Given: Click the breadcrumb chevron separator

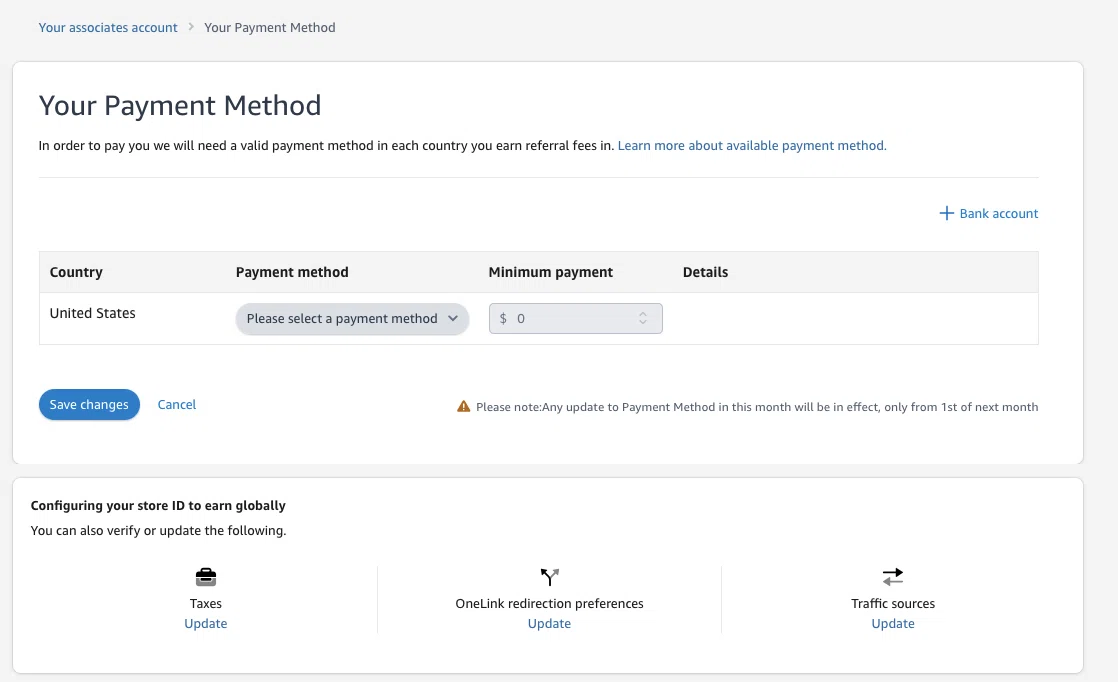Looking at the screenshot, I should [191, 27].
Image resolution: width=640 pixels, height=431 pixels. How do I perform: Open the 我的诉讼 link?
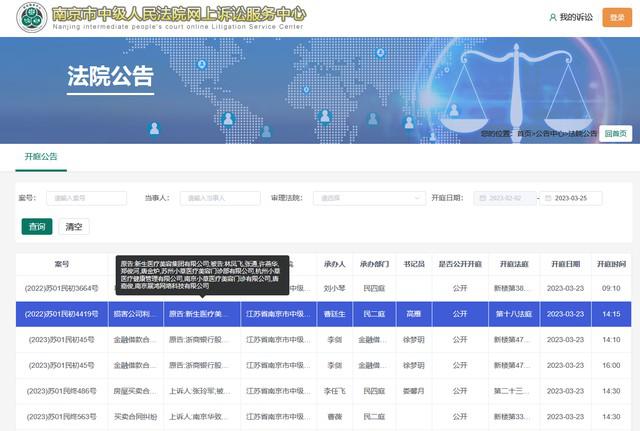click(x=576, y=17)
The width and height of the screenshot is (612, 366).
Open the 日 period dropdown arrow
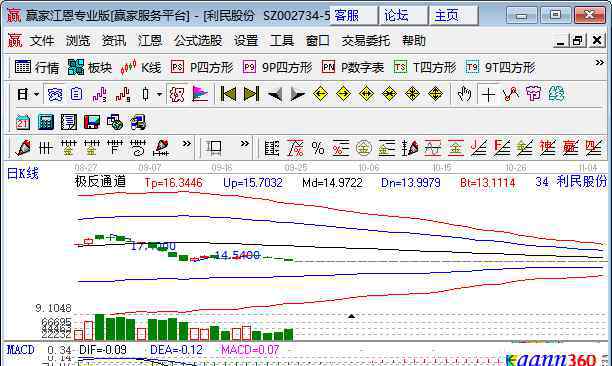point(36,94)
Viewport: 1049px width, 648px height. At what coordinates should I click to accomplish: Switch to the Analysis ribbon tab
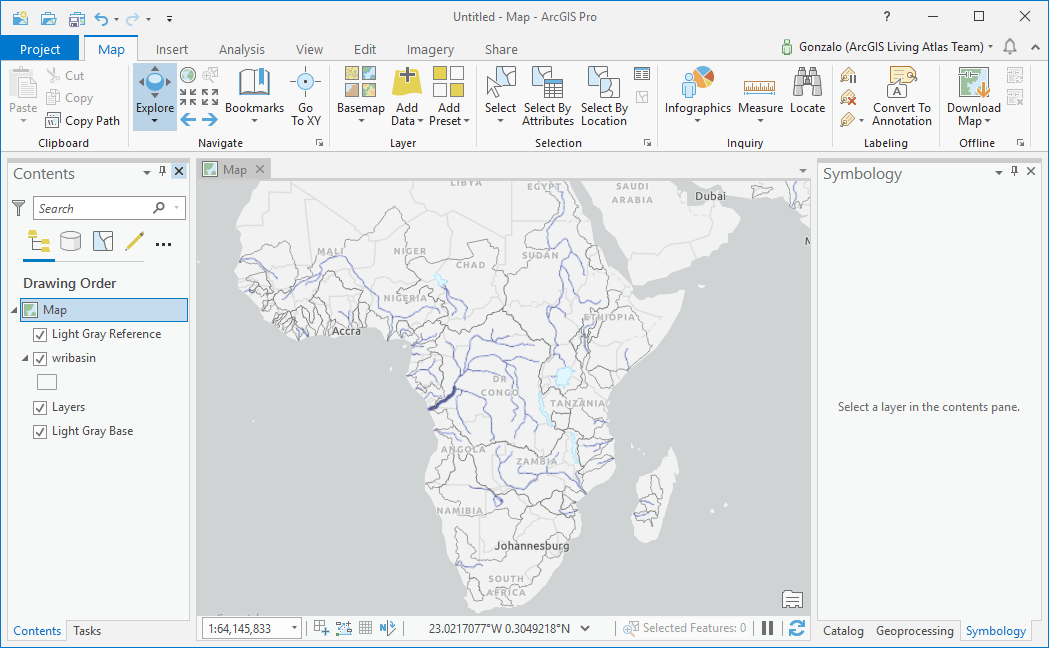[x=241, y=48]
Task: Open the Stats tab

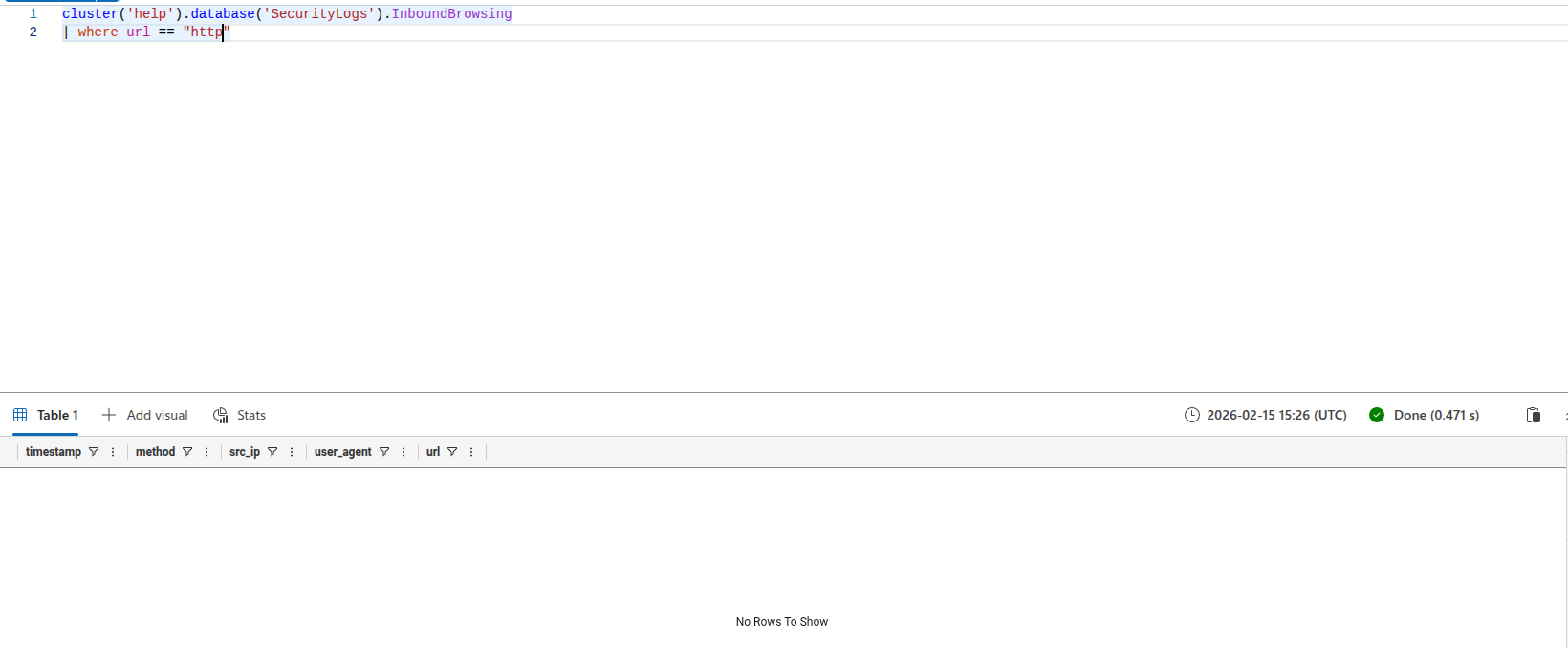Action: click(x=240, y=415)
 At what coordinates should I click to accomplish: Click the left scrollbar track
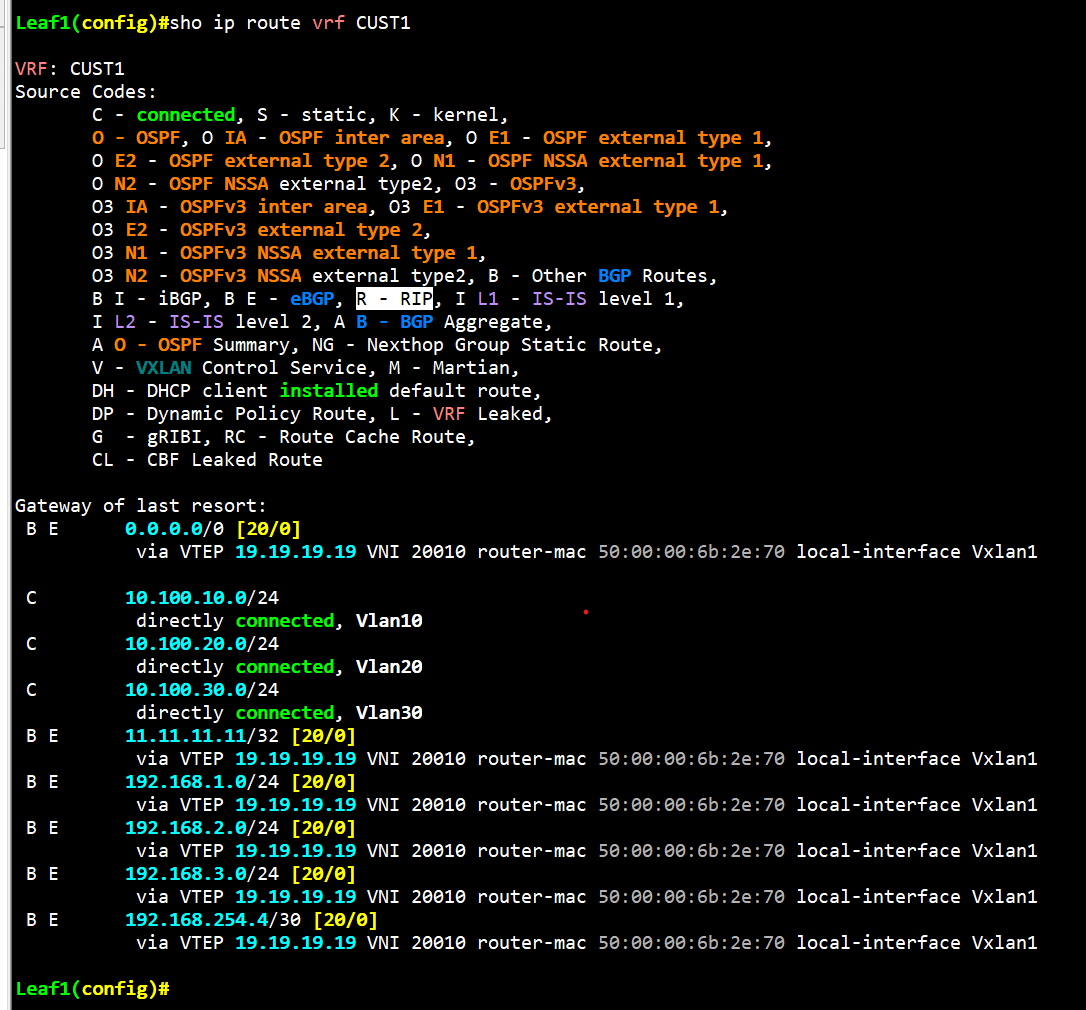click(5, 500)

+ + + + + + +

Assigned task:
Give an exact copy of the material, leaving out every picture.

Written answer:
Given: Click the breadcrumb chevron separator

Looking at the screenshot, I should [191, 27].
Image resolution: width=640 pixels, height=431 pixels. How do I perform: Open the 我的诉讼 link?
click(x=576, y=17)
The width and height of the screenshot is (612, 366).
Open the 日 period dropdown arrow
point(36,94)
Viewport: 1049px width, 648px height. At what coordinates should I click to accomplish: Switch to the Analysis ribbon tab
[x=241, y=48]
Task: Open the Stats tab

Action: click(x=240, y=415)
 At what coordinates should I click to accomplish: Click the left scrollbar track
click(5, 500)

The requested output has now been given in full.